The National Institute of Health launched a secure research enclave where scientists can park and mine the mountains of medical record data from people across the country diagnosed with coronavirus.
The data platform effort, said NIH in a July 15 statement is part of its National COVID Cohort Collaborative, or N3C. The central data platform will help researchers analyze a huge data mass, potentially helping to winnow patient risk factors to better understand the disease and potentially identify more effective treatments, according to NIH.
To do that work, the N3C, funded by NIH's National Center for Advancing Translational Sciences (NCATS), will create a data analytics platform capable of systematically collecting clinical, laboratory and diagnostic data from health providers nationally, according to the health agency. It will harmonize and standardize the data it gathers so it can be readily and quickly sorted and searched by researchers and health care providers to accelerate COVID-19 research and improve patient care more effectively, it said.
The huge scale of the centralized, harmonized data platform, said NIH, could unlock answers to questions that were previously unknowable because of disparate, scattered patient data. Questions it could provide keener insight into include predicting which patients are prone to kidney failure and may require dialysis, or which patients might need ventilators before the need arises, or detect different patient responses to the virus that could require different treatments.
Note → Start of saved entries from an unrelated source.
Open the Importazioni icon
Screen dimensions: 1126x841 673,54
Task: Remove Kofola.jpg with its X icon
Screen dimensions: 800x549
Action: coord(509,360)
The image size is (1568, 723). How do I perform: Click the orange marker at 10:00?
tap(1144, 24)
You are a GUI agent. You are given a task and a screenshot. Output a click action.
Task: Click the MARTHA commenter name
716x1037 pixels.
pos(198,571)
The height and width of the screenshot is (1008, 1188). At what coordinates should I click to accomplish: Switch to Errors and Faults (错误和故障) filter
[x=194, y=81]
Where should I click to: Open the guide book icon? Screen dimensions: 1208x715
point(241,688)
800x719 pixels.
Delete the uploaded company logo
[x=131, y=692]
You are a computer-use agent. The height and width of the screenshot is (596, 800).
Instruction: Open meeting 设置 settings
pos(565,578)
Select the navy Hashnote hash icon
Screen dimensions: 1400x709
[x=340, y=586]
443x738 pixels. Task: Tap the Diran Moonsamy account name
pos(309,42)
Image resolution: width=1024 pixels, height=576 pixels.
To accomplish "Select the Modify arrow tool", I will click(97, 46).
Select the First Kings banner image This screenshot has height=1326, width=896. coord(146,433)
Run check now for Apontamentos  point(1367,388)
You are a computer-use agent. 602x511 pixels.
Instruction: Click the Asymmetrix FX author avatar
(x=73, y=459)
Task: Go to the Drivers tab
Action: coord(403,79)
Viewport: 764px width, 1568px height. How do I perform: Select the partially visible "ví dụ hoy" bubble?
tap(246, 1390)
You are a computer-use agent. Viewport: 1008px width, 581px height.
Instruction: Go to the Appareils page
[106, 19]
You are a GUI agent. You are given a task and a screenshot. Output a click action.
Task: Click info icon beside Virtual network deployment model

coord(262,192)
"NCATS initially supported the development of this innovative collaborative technology platform to speed the process of understanding the course of diseases, and identifying interventions to effectively treat them," said NCATS Director Dr. Christopher Austin in the NIH statement. "This platform was deployed to stand up this important COVID-19 effort in a matter of weeks, and we anticipate that it will serve as the foundation for addressing future public health emergencies."